Recorded information —
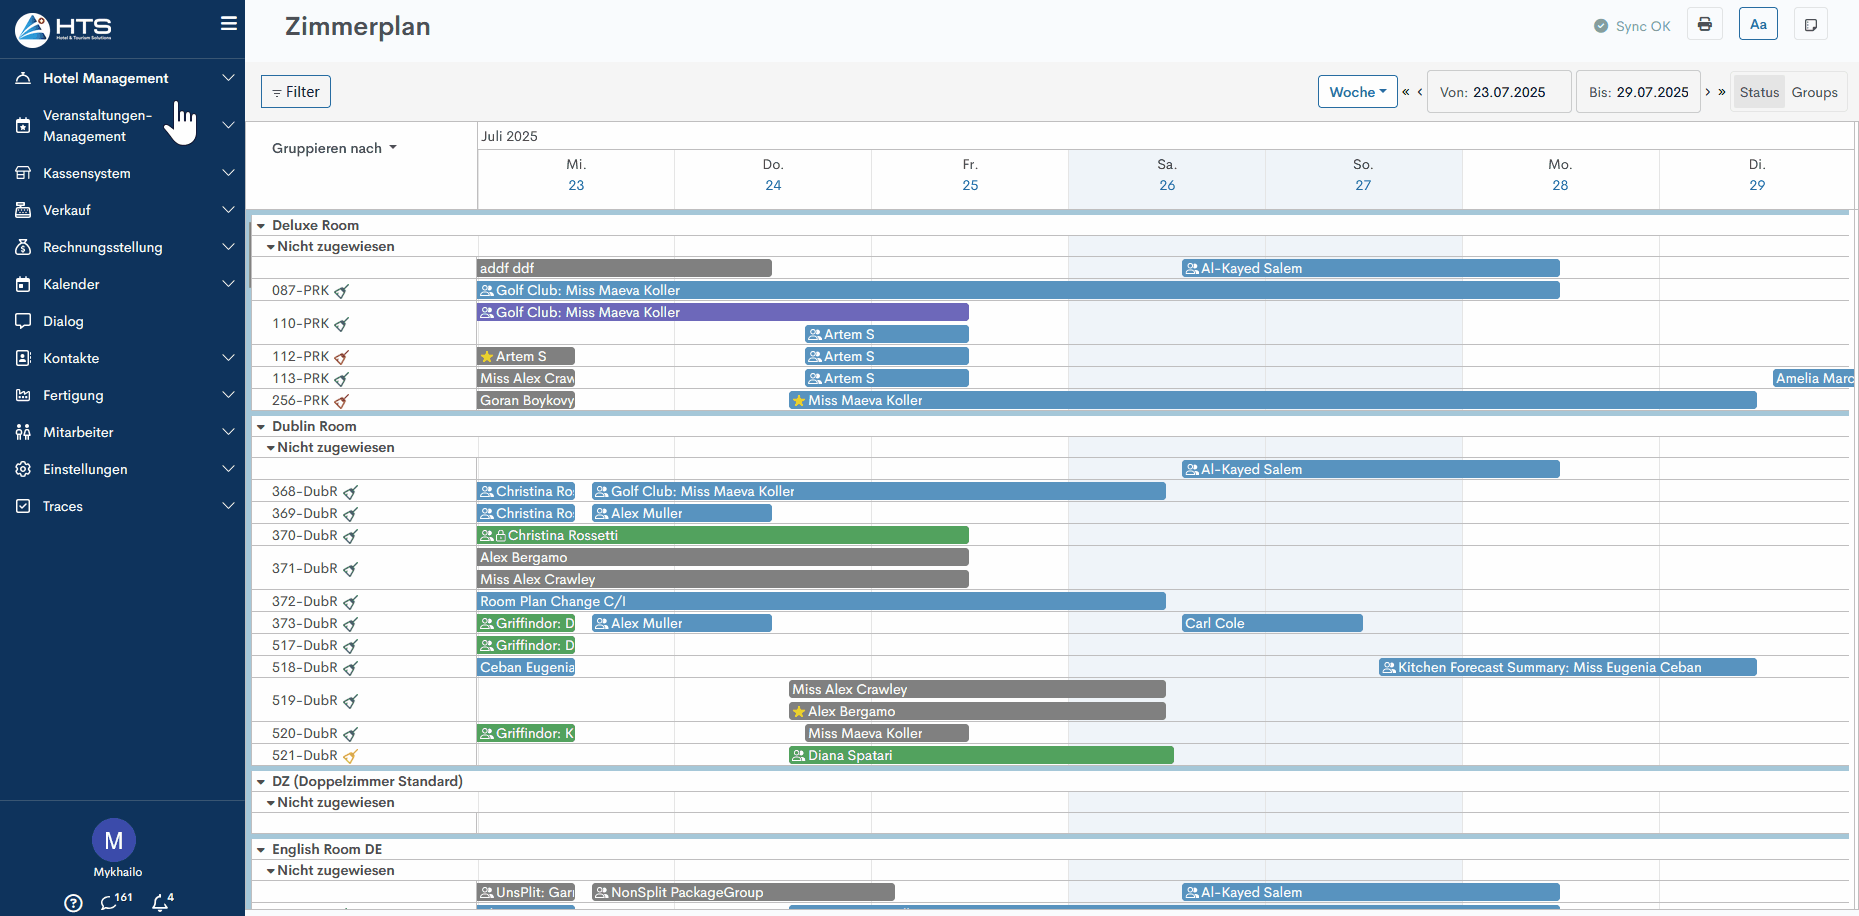Image resolution: width=1859 pixels, height=916 pixels.
Task: Click the Von start date field
Action: pyautogui.click(x=1498, y=92)
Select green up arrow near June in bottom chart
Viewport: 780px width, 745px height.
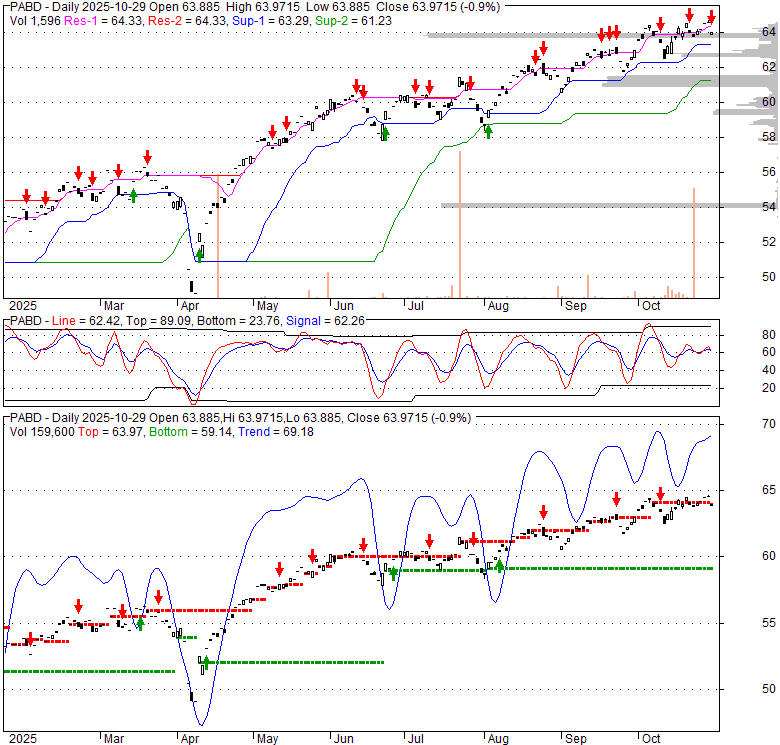(393, 573)
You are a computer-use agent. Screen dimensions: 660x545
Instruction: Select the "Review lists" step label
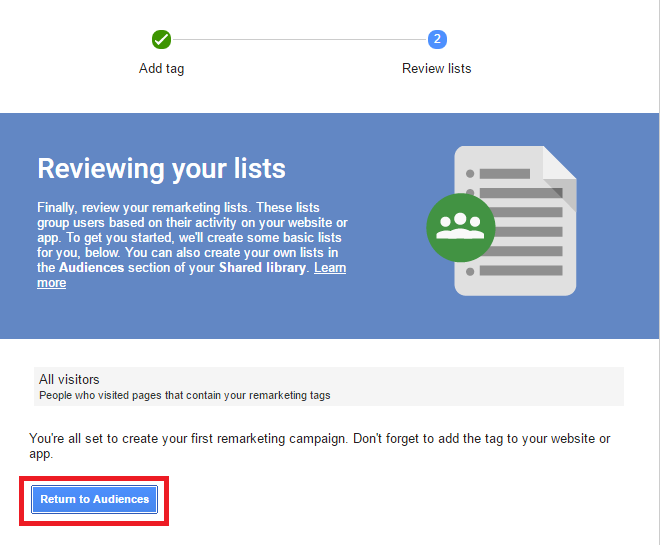pos(436,69)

What is required —
Exactly as they appear, repeat the lines from the one containing "You are a computer-use" through the last line of the entries, counting both ends. Pictures stay out.

Solved exercise —
You are a computer-use agent. Screen dimensions: 660x545
Instruction: Select the "Review lists" step label
pos(436,69)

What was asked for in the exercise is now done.